__Your tasks__:
[1] In the passage about how a Lake Charles taco restaurant got its start, replace "construction" with "carpentry". Write out the section starting with "Rewind back to" and going on through "his 18-month-old son.".
[2] In the story of the Lake Charles taco restaurant, how old was Fletcher when his father asked him to say "taco"?
[3] Continue the story of the Lake Charles taco restaurant's beginnings from its last sentence.

__Extracted text__:
## Begin

Little do Lake Charles lunchers know the reason there’s sauce on the side of your face and napkins pinned under your thighs to keep them from blowing away in the wind is because a loving mother underestimated the spoken capabilities of her toddler.

Rewind back to the winter of 2015. Brett and Amanda Stutes are riding around town with their middle child, Fletcher, in the back seat. Amanda can’t remember where they were going, and honestly, it’s not important. The point is, for years, Brett, a born entrepreneur who had pretty much gotten into a routine doing construction, always talked about opening a taco-only restaurant — the concept being his “baby” as Amanda tells it.

So, perhaps looking for a sign, (or more likely, a surefire way to get what he wanted) Brett rolled the dice and shifted all of his tortilla-wrapped dreams upon the unsuspecting tongue of his 18-month-old son. 

“If Fletcher can say taco, we’re opening this restaurant,” Brett bargained with Amanda.

For whatever reason, Amanda went along with the deal.

“Fletcher can you say ‘taco’?” Brett asked, putting the toddler on the spot.

Without hesitation, Fletcher blurted out, “Taco!”

“In hindsight, it was probably bad agreement on my part,” Amanda reflects, “because Fletcher was always very smart and well spoken, even at that age. I was like, ‘You little stinker.’”

## End

__Supplied data__:

## Begin

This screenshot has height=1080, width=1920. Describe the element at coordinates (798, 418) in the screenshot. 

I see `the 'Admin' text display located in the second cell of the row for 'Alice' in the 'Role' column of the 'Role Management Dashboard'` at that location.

## End

__Responses in order__:
[1]
Rewind back to the winter of 2015. Brett and Amanda Stutes are riding around town with their middle child, Fletcher, in the back seat. Amanda can’t remember where they were going, and honestly, it’s not important. The point is, for years, Brett, a born entrepreneur who had pretty much gotten into a routine doing carpentry, always talked about opening a taco-only restaurant — the concept being his “baby” as Amanda tells it.

So, perhaps looking for a sign, (or more likely, a surefire way to get what he wanted) Brett rolled the dice and shifted all of his tortilla-wrapped dreams upon the unsuspecting tongue of his 18-month-old son.

[2] He was 18 months old.

[3]
Founded on Fletcher’s clutch performance, The Sloppy Taco in all its incarnations — at first a festival booth, then an about-town mobile food truck, and ultimately as a cool, funky storefront on Kirkman Street — has evolved into one of Southwest Louisiana’s most differently delicious culinary go-to’s. Featuring an ever-changing menu, The Sloppy Taco offers a comforting mix of traditional Mexican dishes like chicken tacos and more adventurous creations such as an Oyster Taco and an Asian-Fusion taco complete with wasabi and soy sauce. Whatever is ordered, the overflowing, heavily-sauced and seasoned filling assures the restaurant lives up to its name.

“Brett and I, we both need creative outlets,” Amanda says. “And for us, this does that. When we first rolled out, the public was pumped. ‘Heck yeah, finally a food truck in Lake Charles.’ Running a food truck, and being the first mobile food truck in Lake Charles, it was long and interesting journey, because there were no guidelines. There was no plan to follow or road that someone else had already been down. We had to take that leap. So it was scary in that regard, but the scariest things can also provide the most satisfaction, too.”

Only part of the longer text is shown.